*** Opening Record excerpts ***

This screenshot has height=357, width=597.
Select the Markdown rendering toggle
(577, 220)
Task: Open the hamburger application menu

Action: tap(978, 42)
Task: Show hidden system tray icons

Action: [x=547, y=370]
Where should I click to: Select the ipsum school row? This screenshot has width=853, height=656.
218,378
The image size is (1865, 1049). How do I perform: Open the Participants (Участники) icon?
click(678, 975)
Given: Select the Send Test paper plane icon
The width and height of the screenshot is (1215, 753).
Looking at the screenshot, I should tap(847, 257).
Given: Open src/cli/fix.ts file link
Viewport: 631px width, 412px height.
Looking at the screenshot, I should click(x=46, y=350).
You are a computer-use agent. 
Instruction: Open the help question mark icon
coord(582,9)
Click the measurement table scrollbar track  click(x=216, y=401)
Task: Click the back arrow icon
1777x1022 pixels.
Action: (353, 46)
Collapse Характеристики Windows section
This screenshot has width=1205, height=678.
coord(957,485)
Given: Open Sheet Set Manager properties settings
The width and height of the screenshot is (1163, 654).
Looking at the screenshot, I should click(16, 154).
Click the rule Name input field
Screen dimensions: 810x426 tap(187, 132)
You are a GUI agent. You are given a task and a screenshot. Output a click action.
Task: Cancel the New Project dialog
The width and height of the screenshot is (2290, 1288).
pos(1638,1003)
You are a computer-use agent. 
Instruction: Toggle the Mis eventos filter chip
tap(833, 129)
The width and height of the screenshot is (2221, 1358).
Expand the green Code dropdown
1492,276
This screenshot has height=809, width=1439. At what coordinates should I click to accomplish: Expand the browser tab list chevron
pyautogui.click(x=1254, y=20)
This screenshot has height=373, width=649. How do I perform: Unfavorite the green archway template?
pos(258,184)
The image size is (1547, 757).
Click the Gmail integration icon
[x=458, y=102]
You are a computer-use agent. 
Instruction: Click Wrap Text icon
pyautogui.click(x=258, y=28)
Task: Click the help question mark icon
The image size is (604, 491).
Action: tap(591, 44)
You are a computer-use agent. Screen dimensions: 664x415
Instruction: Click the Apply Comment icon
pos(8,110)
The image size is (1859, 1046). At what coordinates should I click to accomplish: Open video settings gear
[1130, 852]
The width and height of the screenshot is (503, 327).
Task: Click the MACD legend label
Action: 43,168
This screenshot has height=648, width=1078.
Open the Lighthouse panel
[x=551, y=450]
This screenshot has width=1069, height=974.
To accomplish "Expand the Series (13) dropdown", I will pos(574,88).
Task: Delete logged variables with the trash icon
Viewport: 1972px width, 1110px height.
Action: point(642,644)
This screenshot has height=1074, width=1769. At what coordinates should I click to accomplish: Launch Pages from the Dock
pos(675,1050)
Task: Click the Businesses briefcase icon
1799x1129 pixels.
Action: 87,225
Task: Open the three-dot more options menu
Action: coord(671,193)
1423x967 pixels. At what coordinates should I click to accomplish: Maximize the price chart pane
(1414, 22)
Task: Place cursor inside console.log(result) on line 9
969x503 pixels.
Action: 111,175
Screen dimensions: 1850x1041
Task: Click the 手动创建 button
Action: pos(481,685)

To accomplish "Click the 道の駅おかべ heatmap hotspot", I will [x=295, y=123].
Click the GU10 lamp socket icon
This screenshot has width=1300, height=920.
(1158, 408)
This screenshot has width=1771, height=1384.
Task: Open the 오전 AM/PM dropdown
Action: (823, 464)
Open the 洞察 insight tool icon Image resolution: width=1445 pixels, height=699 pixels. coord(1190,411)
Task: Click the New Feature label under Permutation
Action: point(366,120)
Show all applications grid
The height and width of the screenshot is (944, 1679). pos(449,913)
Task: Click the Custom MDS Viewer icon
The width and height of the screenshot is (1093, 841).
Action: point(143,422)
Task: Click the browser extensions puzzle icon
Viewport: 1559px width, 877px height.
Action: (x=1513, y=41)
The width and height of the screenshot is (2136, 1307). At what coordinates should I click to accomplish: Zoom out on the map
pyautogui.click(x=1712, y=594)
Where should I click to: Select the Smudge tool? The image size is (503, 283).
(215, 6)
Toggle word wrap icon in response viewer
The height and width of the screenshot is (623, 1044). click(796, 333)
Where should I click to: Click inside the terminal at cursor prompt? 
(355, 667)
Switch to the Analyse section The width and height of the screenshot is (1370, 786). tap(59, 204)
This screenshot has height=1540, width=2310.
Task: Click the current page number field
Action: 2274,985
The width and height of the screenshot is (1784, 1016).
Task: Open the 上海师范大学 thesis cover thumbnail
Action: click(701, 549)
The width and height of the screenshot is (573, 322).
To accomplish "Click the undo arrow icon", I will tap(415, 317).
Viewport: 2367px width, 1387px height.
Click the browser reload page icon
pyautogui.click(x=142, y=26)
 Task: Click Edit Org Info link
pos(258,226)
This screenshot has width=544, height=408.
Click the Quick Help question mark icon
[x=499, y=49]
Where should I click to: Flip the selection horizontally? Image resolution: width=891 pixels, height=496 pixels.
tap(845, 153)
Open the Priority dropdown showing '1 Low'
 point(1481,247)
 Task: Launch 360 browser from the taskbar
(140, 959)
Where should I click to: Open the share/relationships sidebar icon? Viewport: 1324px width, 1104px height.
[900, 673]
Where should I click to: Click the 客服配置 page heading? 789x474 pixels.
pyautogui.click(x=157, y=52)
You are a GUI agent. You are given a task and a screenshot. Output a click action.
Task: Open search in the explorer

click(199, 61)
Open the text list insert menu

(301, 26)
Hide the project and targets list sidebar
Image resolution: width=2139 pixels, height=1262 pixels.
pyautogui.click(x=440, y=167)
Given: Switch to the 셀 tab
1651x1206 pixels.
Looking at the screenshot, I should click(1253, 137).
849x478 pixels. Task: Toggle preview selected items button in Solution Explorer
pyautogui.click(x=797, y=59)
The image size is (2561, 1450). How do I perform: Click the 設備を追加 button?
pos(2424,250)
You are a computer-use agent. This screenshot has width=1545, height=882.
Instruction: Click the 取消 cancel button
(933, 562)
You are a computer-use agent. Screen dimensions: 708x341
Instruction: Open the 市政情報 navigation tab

*** Closing Record excerpts ***

Above are the lines; repeat exactly the ones from the line containing "Given: Select the Send Test paper plane icon" down to the line containing "Click the measurement", both inclusive.

### [Solution to this task]
Given: Select the Send Test paper plane icon
The width and height of the screenshot is (1215, 753).
Looking at the screenshot, I should tap(847, 257).
Given: Open src/cli/fix.ts file link
Viewport: 631px width, 412px height.
Looking at the screenshot, I should click(x=46, y=350).
You are a computer-use agent. 
Instruction: Open the help question mark icon
coord(582,9)
Click the measurement table scrollbar track  click(x=216, y=401)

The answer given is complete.